Discovering an efficient, reliable, cheap method to extract hydrogen from water can make a hydrogen-fuel economy a reality.
A group of scientists from the KTH Royal Institute of Technology, located in Stockholm, have informed that their finding has overcome a major hurdle in utilizing the renewable energy source.
Electrochemical oxidation, more commonly known as “water splitting,” requires the use of costly, precious metal as catalysts. Due to this, a number of research teams across the world are trying to come up with alternative means to substitute them. A group of researchers, headed by KTH Professor Licheng Sun is one such team. Licheng Sun, had tried to create molecular catalysts for water oxidation in the past and succeeded. Information about Sun’s study was published in Nature Chemistry in 2012.
The latest discovery of the team, which has been presented in Nature Communications, reveals that a new earth-abundant material can be used as a catalyst in the process of water-splitting. Using this element can improve the cost-efficiency of large-scale production of hydrogen fuels.
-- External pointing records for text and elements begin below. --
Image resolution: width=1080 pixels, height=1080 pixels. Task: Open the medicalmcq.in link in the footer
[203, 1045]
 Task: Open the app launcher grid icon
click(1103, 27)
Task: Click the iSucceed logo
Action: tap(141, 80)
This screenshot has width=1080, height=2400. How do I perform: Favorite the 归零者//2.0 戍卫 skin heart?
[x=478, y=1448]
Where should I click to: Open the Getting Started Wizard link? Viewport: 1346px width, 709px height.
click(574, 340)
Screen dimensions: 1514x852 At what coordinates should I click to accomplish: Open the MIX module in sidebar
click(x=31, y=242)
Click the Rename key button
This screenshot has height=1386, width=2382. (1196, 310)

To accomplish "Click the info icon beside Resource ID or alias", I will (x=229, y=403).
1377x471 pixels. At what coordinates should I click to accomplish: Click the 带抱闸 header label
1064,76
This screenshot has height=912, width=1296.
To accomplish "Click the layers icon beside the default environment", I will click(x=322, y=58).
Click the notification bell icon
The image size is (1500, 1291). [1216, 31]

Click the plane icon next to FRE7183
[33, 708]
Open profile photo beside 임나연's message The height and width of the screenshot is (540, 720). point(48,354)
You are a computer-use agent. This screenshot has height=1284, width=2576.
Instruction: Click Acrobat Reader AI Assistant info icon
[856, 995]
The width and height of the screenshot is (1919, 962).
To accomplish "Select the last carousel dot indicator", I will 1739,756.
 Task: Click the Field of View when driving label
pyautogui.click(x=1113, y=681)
The new alternative material, which contains vanadium and nickel, is a monolayered double hydroxide, says Researcher Ke Fan. This material is an advanced electrocatalyst that can be used for water oxidation. In addition to being efficient and cheap, the nickel-vanadium monolayer also performs better than other non-precious material based electrocatalysts, according to Fan. The material is also a cheaper alternative to catalysts that use expensive, precious metals like ruthenium oxide (RuO2) or iridium oxide (IrO2).
This is the first time that the metal, vanadium, has been used to dope nickel hydroxide to form a water oxidation catalyst, and it works very well — even beyond our expectations. No doubt this material can greatly expand the scope of non-precious metal elements of electrocatalysts, and it opens new areas for water splitting.
Sun’s catalyst paves way for production of hydrogen fuel in a large scale.
The layered structure of the material contains a monolayer nickel-vanadium oxygen polyhedron that is connected with a thickness less than 1 nanometer, says researcher Hong Chen.
This monolayer feature not only increases the active surface area, but also enhances the electron transfer within the material.
Sun expects the research to “open a new area of low-cost water oxidation catalysts, featuring stability and efficiencies that equal or even surpass some of today’s best catalysts including RuO2 and IrO2.”